Fracassante, l’entrée en scène de la société du groupe Global Voice, dans l’arène des télécommunications au Sénégal. Des opérateurs dénoncent, sous cape, des manœuvres tendant à affaiblir les sociétés de téléphonie au Sénégal, au profit de l’entreprise américaine, établie à Miami, qui gagne à tous les coups. Global Voice va récupérer au moins six fois plus que les sommes qu’elle va injecter dans le circuit. Une vraie aubaine pour hommes d’affaires américains et Sénégalais. Au pays de la Téranga, c’est la moindre des « galanterie ».

Depuis un an au moins, des allées et venues ont été enregistrées entre les couloirs de la Présidence et des réseaux d’affaires américains intéressés à voir Global Voice réussir son entrée en scène dans la turbulente mais très juteuse zone des télécommunications au Sénégal. Et lorsque le Président Wade signe le 28 mai dernier le décret n° 2010-632, instituant un système de contrôle et de la tarification des communications téléphoniques internationales entrantes, les carottes sont déjà cuites. Première curiosité, alors que c’est le ministre des Télécommunications qui est censé proposer le texte du décret, cette fois, c’est l’Agence de régulation des postes et télécommunications (Artp), dernièrement épinglée dans plusieurs magouilles, qui introduit la proposition de décret. Le texte est signé par Me Wade, travaillé qu’il a été par des lobbies très puissants. Tous les acteurs ne sont pas encore connus. Un nom émerge cependant du lot, Ramatoulaye Diagne Sall Sao, qui dirige également le cabinet Architectonic, bien connue au Palais. On cite aussi les noms d’autres visiteurs du soir qui ont réussi à convaincre le Président que le Sénégal allait gagner de l’argent dans cette opération. Des commissions ont-elles été versées à des niveaux différents du maillon de cette chaîne ? Aucun de nos interlocuteurs ne veut s’avancer de façon claire, insinuant du reste que l’opération est assez louche pour autoriser certaines conjectures. Le conseiller spécial du Président Wade, Thierno Ousmane Sy, lui-même joint au téléphone pour les besoins de certains recoupements, préfère s’emmurer dans un silence suspect, nous demandant de nous rapprocher du Directeur général de l’Artp, alors que rien ne se fait au Palais dans ce secteur, sans son aval. Quel est son degré d’implication dans cette affaire ? Le lever du jour n’est pas si loin. En tout état de cause, beaucoup d’acteurs du secteur des télécommunications concèdent que la « femme », Global Voice en l’occurrence, n’est pas aussi belle qu’on la présente.

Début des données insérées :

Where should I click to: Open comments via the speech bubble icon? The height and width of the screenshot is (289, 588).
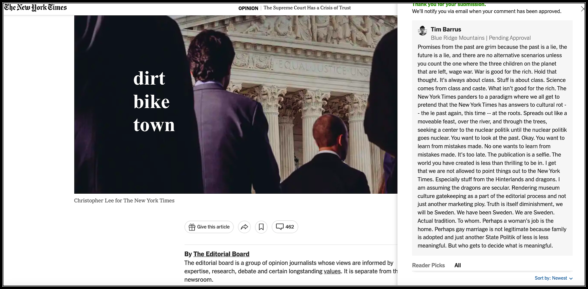pos(280,227)
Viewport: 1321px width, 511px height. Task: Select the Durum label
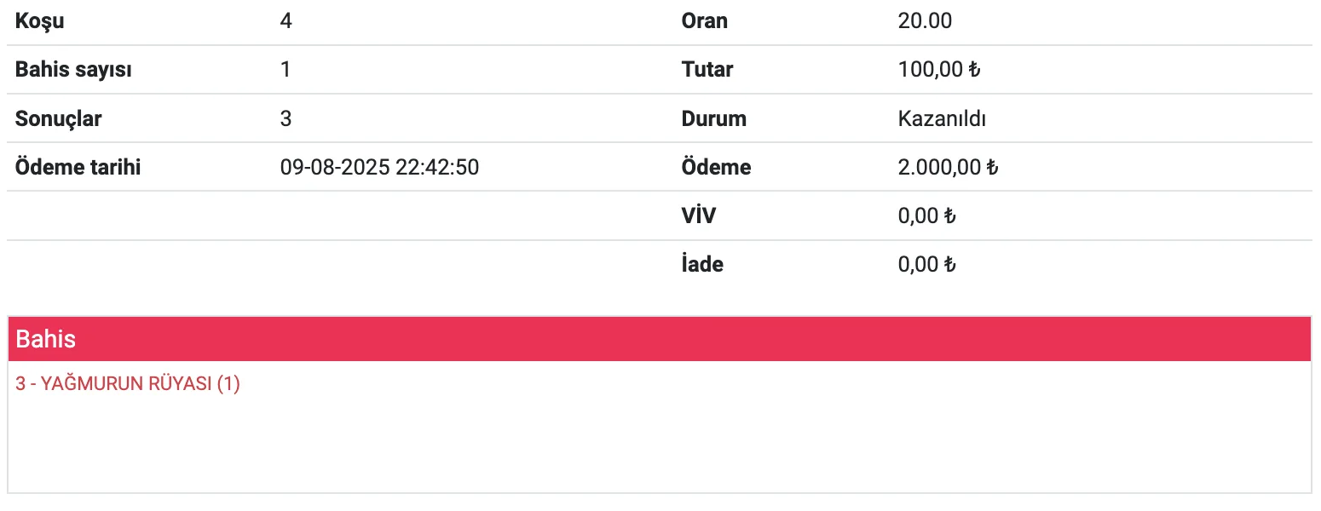point(714,118)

« Juris-prudence » de l’échec

Cette boîte dirigée par Laurent Lamothe et qui a son siège à Miami s’est déjà cassée les dents en Guinée où elle a réussi la sacrée « prouesse » de faire baisser de 40% le volume de croissance de la célèbre société Mtn qui opère dans ce pays. Orange qui avait une progression de 25% en moyenne a vu son élan cassé, son avancée stoppée et, elle craint de voir ses chiffres connaître une baisse vertigineuse dans les prochaines années. La Côte d’Ivoire n’a pas attendu que les carottes soient cuites pour casser le contrat. En Côte d’Ivoire, le Président Gbagbo, sensibilisé sur les risques de voir des pans entiers du secteur des télécommunications tomber en faillite, a préféré abroger le décret qu’il avait pris pour autoriser à Global Voice d’opérer. Le Ghana, nous signalent des sources bien avisées, serait sur le point de suivre les traces de la Côte d’Ivoire. Pourquoi donc un pays comme le Sénégal, se paie de « galanterie » d’accueillir sur ses terres une société qui a administré presque partout les preuves de son incompétence ? C’est là un des mystères de cette opération bien nébuleuse.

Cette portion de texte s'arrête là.